WHAT TO WORK ON
Rewrite each line of the material below as one string in a JSON list, skipping blank lines and leaving the pictures out.

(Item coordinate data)
# # # # # # #

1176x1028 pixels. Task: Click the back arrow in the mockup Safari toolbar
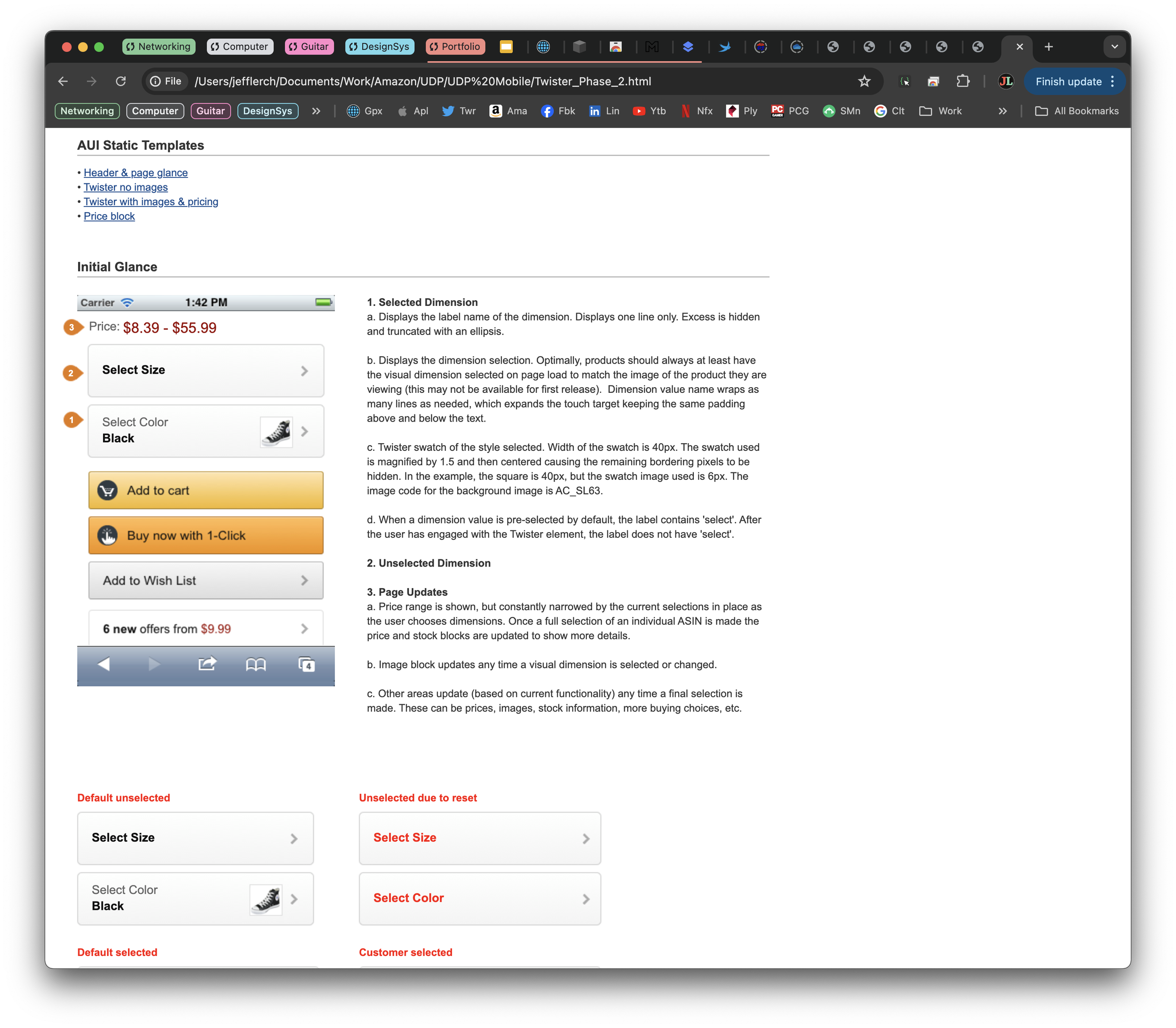pos(104,664)
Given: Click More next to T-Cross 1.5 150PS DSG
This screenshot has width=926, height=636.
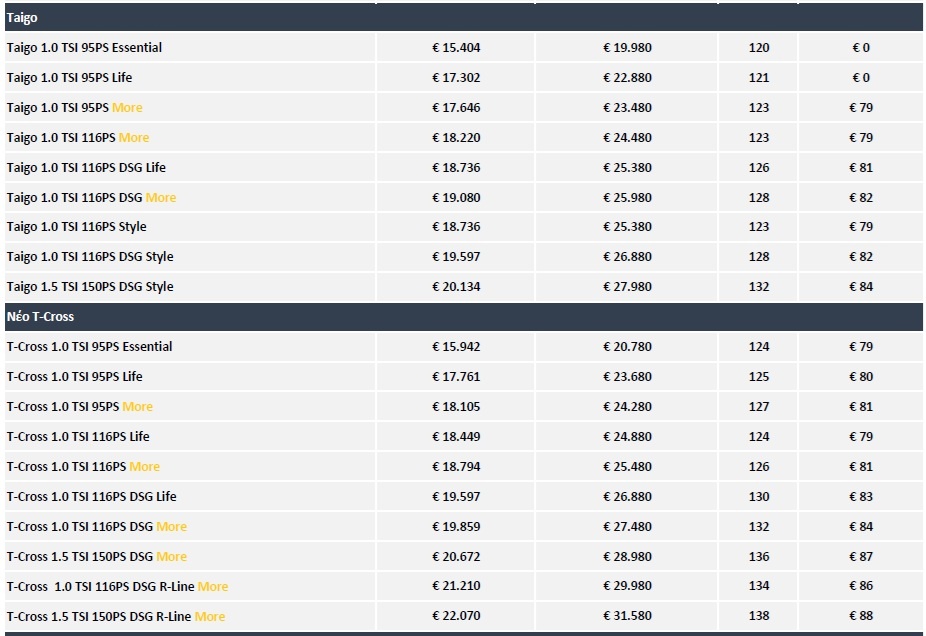Looking at the screenshot, I should click(x=172, y=557).
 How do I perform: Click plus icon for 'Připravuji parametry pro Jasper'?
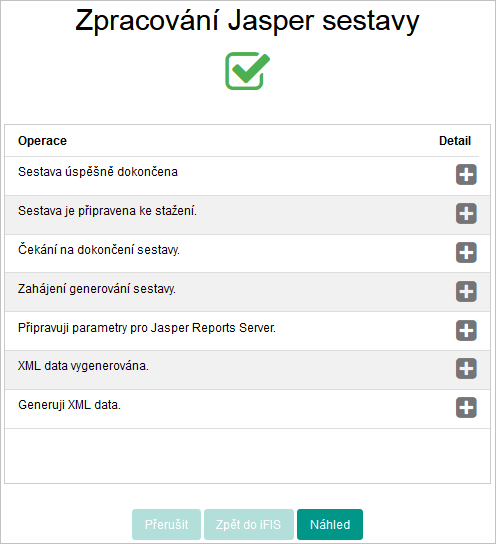point(466,330)
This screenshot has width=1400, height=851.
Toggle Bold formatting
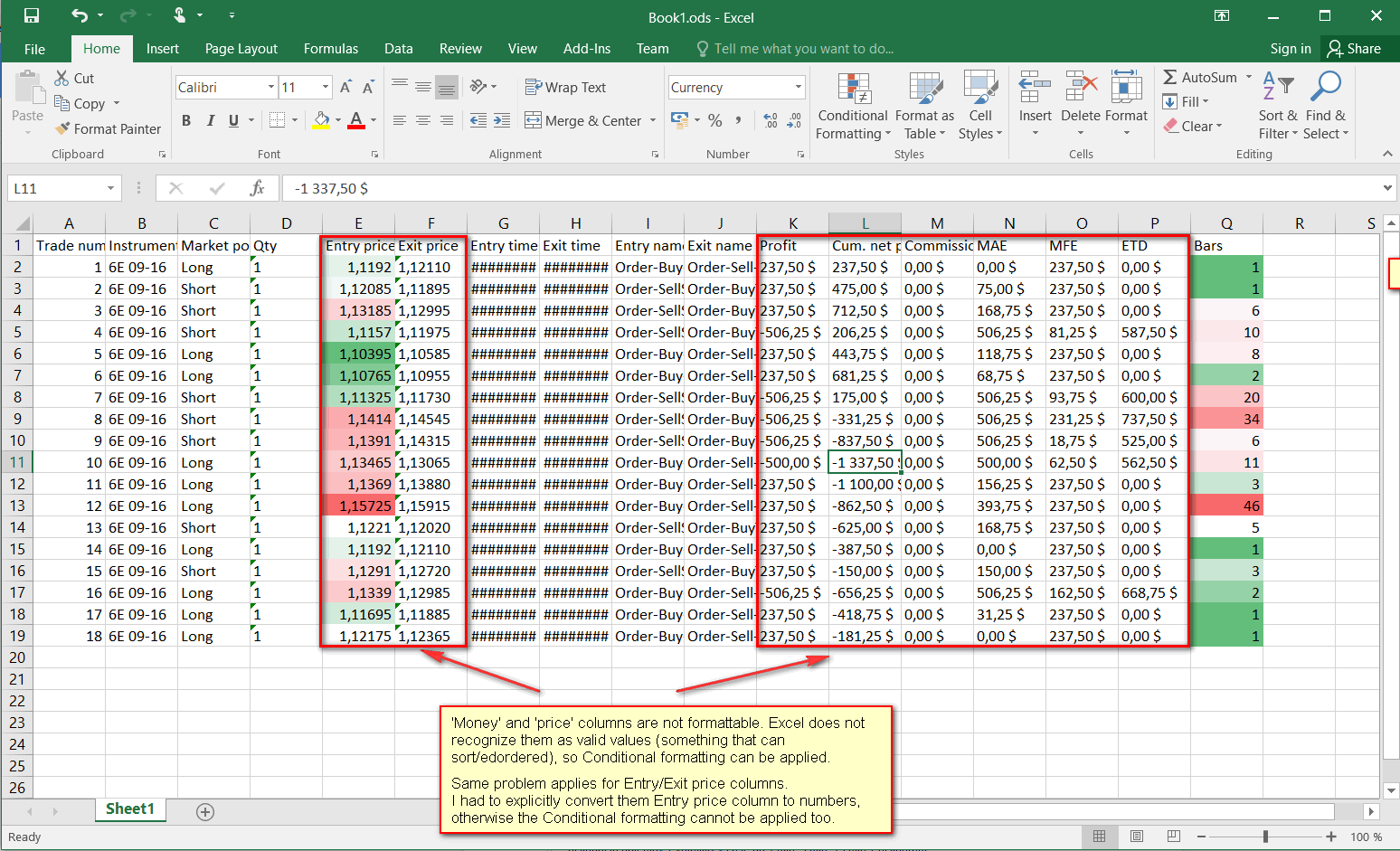[x=186, y=120]
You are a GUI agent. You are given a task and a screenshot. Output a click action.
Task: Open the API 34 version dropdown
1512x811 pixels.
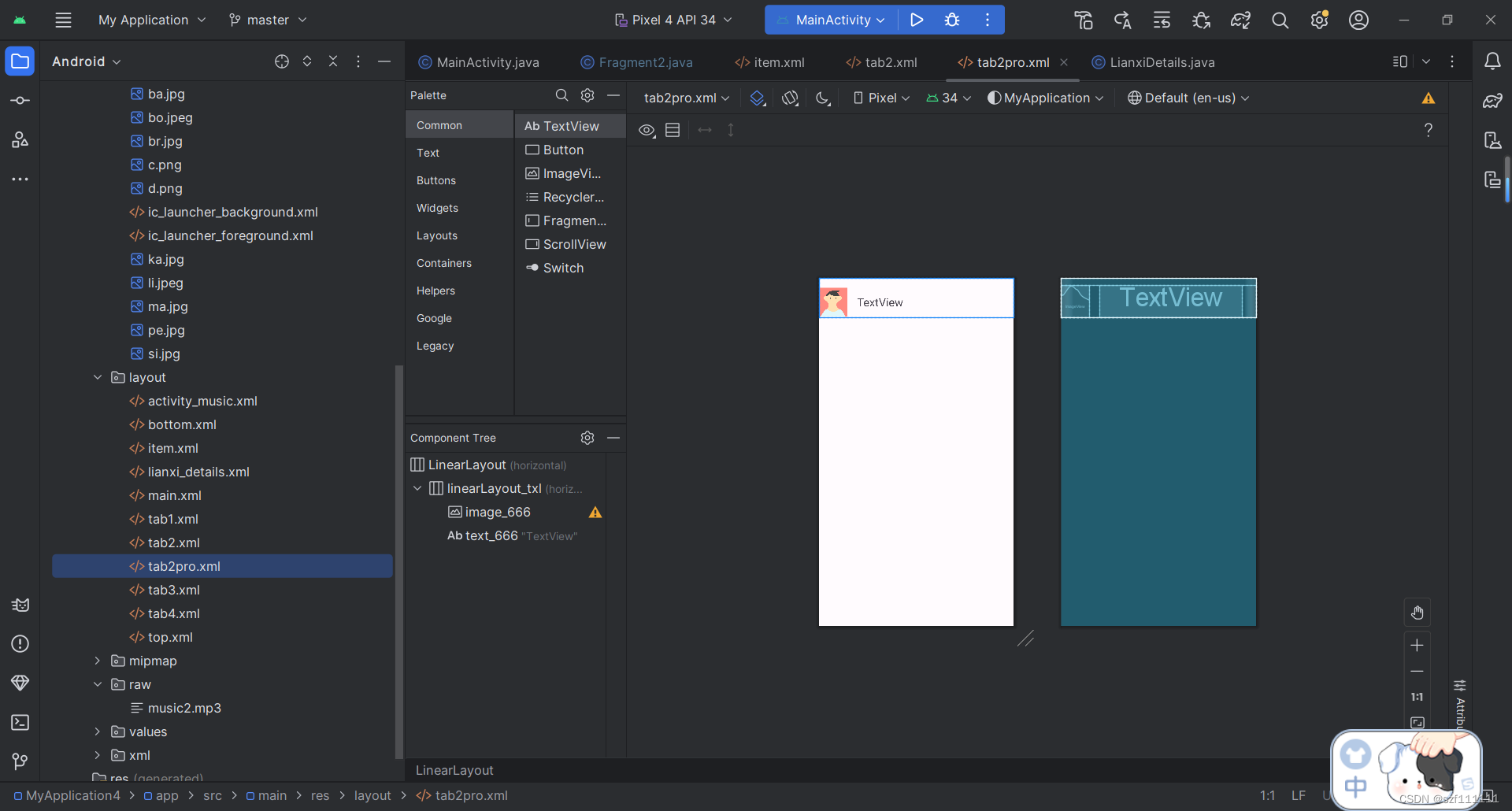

# # # # # # #

SOLUTION BELOW
[
  "1176x1028 pixels. Task: Click the back arrow in the mockup Safari toolbar",
  "pos(104,664)",
  "Given: Click More next to T-Cross 1.5 150PS DSG",
  "This screenshot has width=926, height=636.",
  "Looking at the screenshot, I should click(x=172, y=557).",
  " How do I perform: Click plus icon for 'Připravuji parametry pro Jasper'?",
  "point(466,330)",
  "This screenshot has width=1400, height=851.",
  "Toggle Bold formatting",
  "[x=186, y=120]",
  "You are a GUI agent. You are given a task and a screenshot. Output a click action.",
  "Task: Open the API 34 version dropdown",
  "1512x811 pixels."
]